Puzzling

You might just know that I love puzzles. I always have. My favorite one during childhood was Verticalville II. Elia, my sister, and I must have completed it two dozen times.

A few years back, after the pneumonia-induced staycation that ushered in my renewed mania for puzzles, I managed to find on eBay, an unopened, original Verticalville II. I bought it immediately, ostensibly for the boys.

Oliver doesn't much care for puzzles, but Jack is a big fan, and though he and I prefer 1,000-piecers, we've done Verticalville II -a mere 500- twice or three times since I bought it. He loves it like I do, because it's challenging but not too much so and delightfully illustrated.

Nanny enjoyed puzzles before her hands and eyes failed her. She loved landscapes: fall foliage, say, or a Christmas scene. Those aren't my bag, but since she died, the kids, Mom and I have put a few of her old ones together during visits to Lake Charles, and I always feel so happy to do so. I miss her.

I used to puzzle in my basement, but after Nutmeg employed two box tops full of inside pieces as his litter box, I've moved upstairs, by a window in my front room. My one nice room, as the kids know. There sits a decent-enough card table and a much nicer folding chair that doubles as an extra dining seat when we have more than six for dinner. 
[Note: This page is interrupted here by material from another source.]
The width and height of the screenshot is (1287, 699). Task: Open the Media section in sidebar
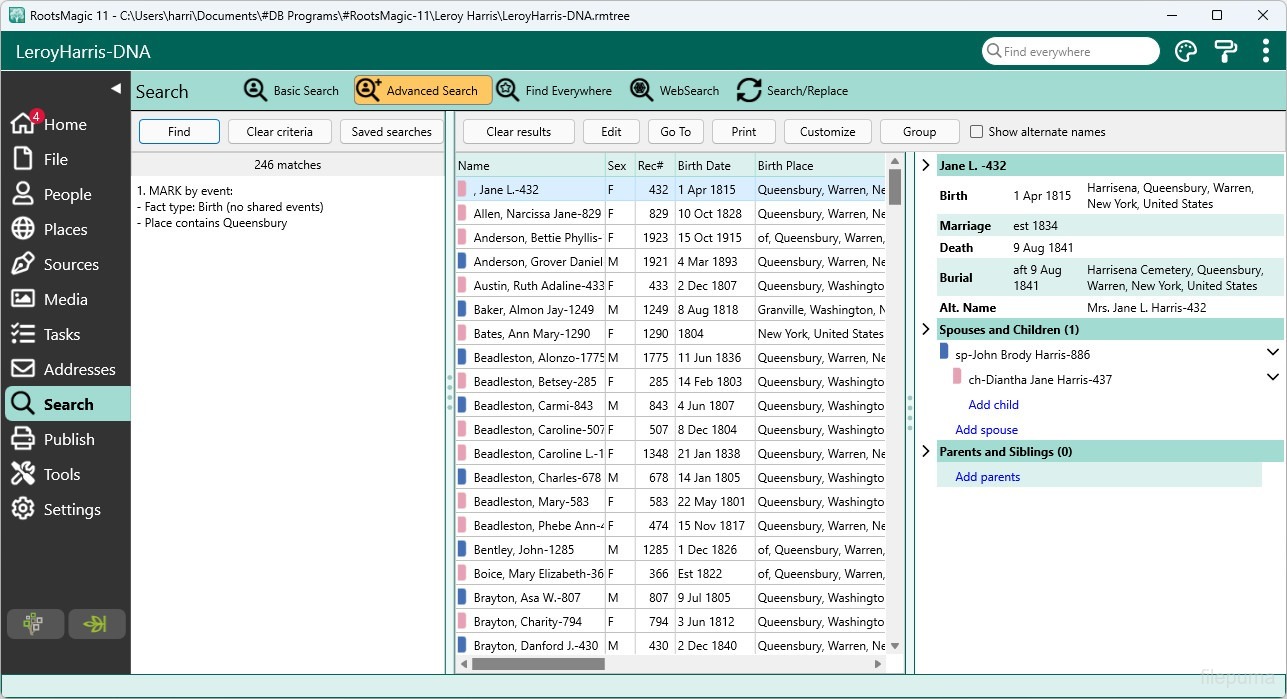(x=65, y=299)
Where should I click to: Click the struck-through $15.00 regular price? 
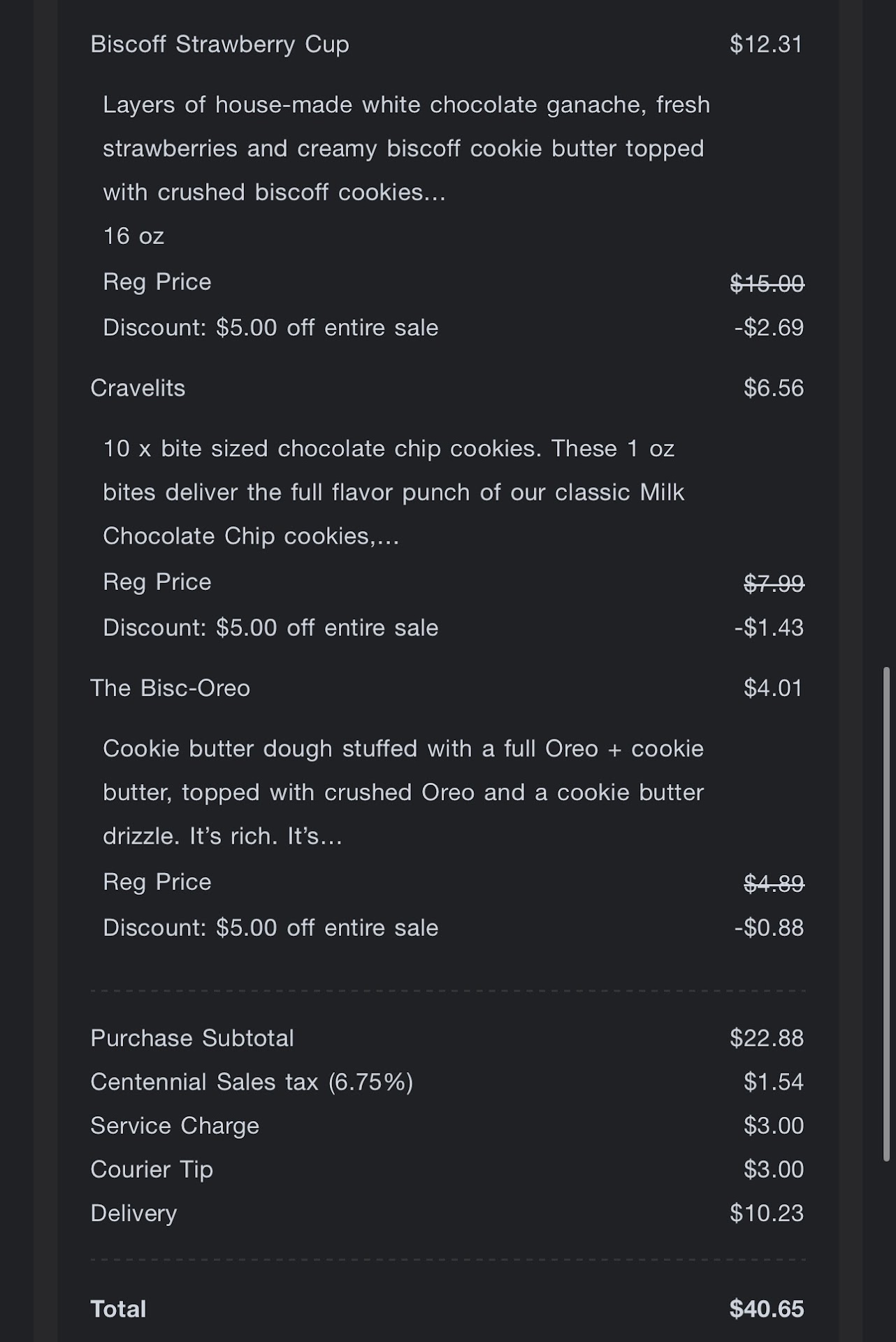[x=767, y=283]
Last night, Jack and I wrapped up this one: Fancy Buttons or some such name, a 1,000-piece by Ravensburger. It was really a near-perfect puzzle. Tough but not like the one of the snowy owl that made you want to tear your hair out and pitch the endless white pieces into the nearest fireplace. Colorful and interesting enough to keep you engaged, even during the periods of slow progress.

That's one thing I like about puzzles. They don't mind waiting if I need to take a break from them. Nothing is urgent except, perhaps, for my desire to get back to the one at hand. 

Puzzles can take full concentration or allow me to feel mindfully absent. Sorting edge pieces, for example, takes little effort, but figuring out which of four identical green circles this or that piece fits into requires a great deal more focus.

While puzzles are both random and orderly, it is always true that many pieces comprise the whole, and absent the box-top photo, you're never completely sure about what the jig is going to look like until you slot the last piece in.

Isn't that rather like life? And parenting?

Clues litter the paths we can take. Colors, shapes, parts of words and phrases, experiences, mistakes. All guide us forward, clearly or not remotely so. Some days feel successful, some feel like trapdoors that push us back to the starting point. Sometimes puzzles, life, are frustrating. We throw up our hands and stalk off. But sometimes, we hit our strides, and our shoulders life with the sense of accomplishment.

We move forward, with blind faith, determination, youthful joy and even some trepidation about what might appear when we slot the next piece correctly. When we reach the next milestone, successfully teach or learn the next skill. 

While some puzzles are whimsical flights of fancy, not unlike a choose-your-next-step adventure book, others are lithographs of life, snapshots of time and place taking shape before your eyes.  

The obvious difference of course is that a puzzle, once done, can be broken apart and tucked away for later, left to gather dust on a shelf. A goal accomplished.

Life isn't so neat. Parenting isn't ever really done. But in both, the beautiful parts are essential to the whole, and I find that lovely indeed.